After all, this girl is a pretty important character—the daughter-in-law of our main character, and the mother of his future grandchild—and yet she has no name. She receives moral redemption from the novel because she has no desires of her own, while Gertrude's active wishes receive regular criticism from Mrs. Lithebe and Msimangu. It's as though the only way a woman in this book can have an actual personality is if she's morally bad.
Perhaps the biggest sign that the gender politics in this book can be a bit wonky comes when Kumalo first talks to the girl after visiting Absalom in jail. Kumalo grows angry with her because of her sexual history. He demands to know if she would sleep with him if he wanted it. And she is clearly freaked out but she laughs nervously and says, "I could be willing" (1.16.74).
Kumalo is horrified with himself for bullying her in this way—and he should be horrified, since he is her child's grandfather (ew!). He does not actually sleep with her, and he apologizes for his behavior. But the fact remains that this whole scene proves to us that the girl is quickly intimidated and coaxed into sex.

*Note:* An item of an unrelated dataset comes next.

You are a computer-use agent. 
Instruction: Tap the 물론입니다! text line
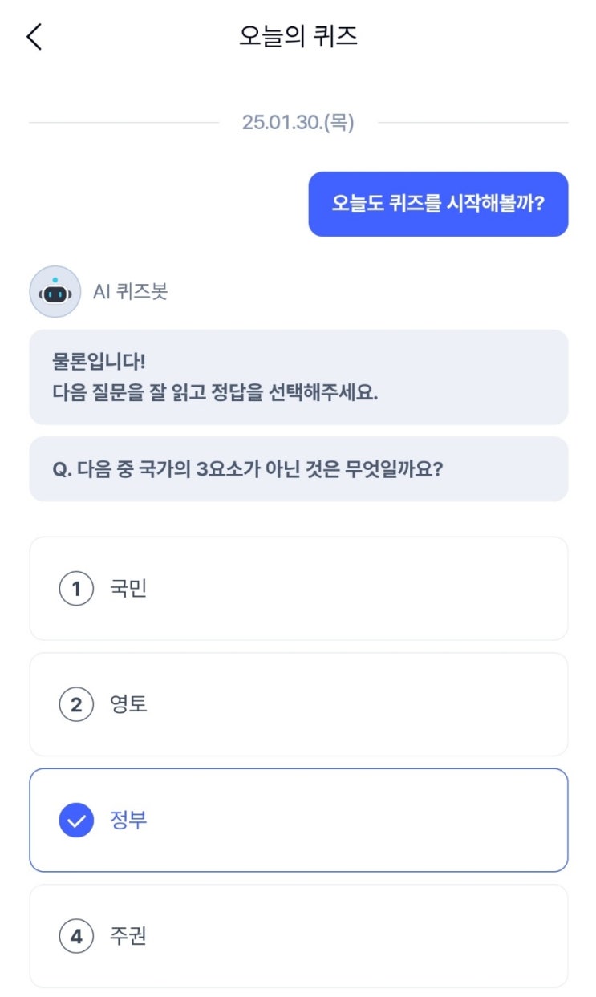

She is young and easy to influence, either for good or bad.
Indeed, the novel continually reminds us that she "was surely but a child" (1.16.11) (which makes her pregnancy even more deeply unsettling). When Kumalo asks her if she would be willing to settle in Ndotsheni, she is thrilled. She assures him: "Quietness is what I desire" (1.16.92). Unlike Gertrude, whose desire is sexual in nature, Absalom's girlfriend has no wish but to live meekly, without making trouble.
The girl's passiveness seems to suggest that (a) the novel doesn't hold her responsible for behavior that it generally finds wicked, or in other words, for sex outside of marriage; and (b) that the girl is going to be a good daughter-in-law to Kumalo because she is absolutely obedient and will do whatever he tells her to do. We're supposed to believe that Kumalo, as a good man, will not abuse her faith in him (again). But this absolute meekness on the girl's part strikes us as a little hard to take in this more feminist day and age.